(Collected data entries)

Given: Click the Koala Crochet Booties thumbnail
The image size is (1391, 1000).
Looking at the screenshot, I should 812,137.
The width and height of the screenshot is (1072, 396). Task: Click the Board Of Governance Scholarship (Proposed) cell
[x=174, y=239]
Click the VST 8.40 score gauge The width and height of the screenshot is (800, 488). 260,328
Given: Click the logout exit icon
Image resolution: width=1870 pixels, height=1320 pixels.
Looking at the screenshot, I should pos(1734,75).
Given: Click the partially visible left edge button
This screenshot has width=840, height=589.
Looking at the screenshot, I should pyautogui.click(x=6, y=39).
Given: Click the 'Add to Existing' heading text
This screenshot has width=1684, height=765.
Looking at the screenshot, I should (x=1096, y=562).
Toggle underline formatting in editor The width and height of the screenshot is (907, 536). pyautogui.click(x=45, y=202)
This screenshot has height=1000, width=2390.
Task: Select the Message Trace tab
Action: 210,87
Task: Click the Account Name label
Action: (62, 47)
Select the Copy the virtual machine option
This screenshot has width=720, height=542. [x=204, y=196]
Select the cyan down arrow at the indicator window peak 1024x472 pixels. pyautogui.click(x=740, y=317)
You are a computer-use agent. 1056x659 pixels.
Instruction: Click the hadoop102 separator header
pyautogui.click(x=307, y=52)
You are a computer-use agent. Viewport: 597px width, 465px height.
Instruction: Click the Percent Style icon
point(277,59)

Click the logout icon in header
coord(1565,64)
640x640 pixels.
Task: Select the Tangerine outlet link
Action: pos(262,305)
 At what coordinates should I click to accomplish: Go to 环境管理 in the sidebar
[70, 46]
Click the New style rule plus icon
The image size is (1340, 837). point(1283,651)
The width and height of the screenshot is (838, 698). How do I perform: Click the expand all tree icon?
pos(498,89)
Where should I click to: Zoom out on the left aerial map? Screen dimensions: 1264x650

Your instructions -
Using the records above, output exactly the lines from the first through the line that contains "Given: Click the partially", with both of those included.

Task response -
Given: Click the Koala Crochet Booties thumbnail
The image size is (1391, 1000).
Looking at the screenshot, I should 812,137.
The width and height of the screenshot is (1072, 396). Task: Click the Board Of Governance Scholarship (Proposed) cell
[x=174, y=239]
Click the VST 8.40 score gauge The width and height of the screenshot is (800, 488). 260,328
Given: Click the logout exit icon
Image resolution: width=1870 pixels, height=1320 pixels.
Looking at the screenshot, I should pos(1734,75).
Given: Click the partially visible left edge button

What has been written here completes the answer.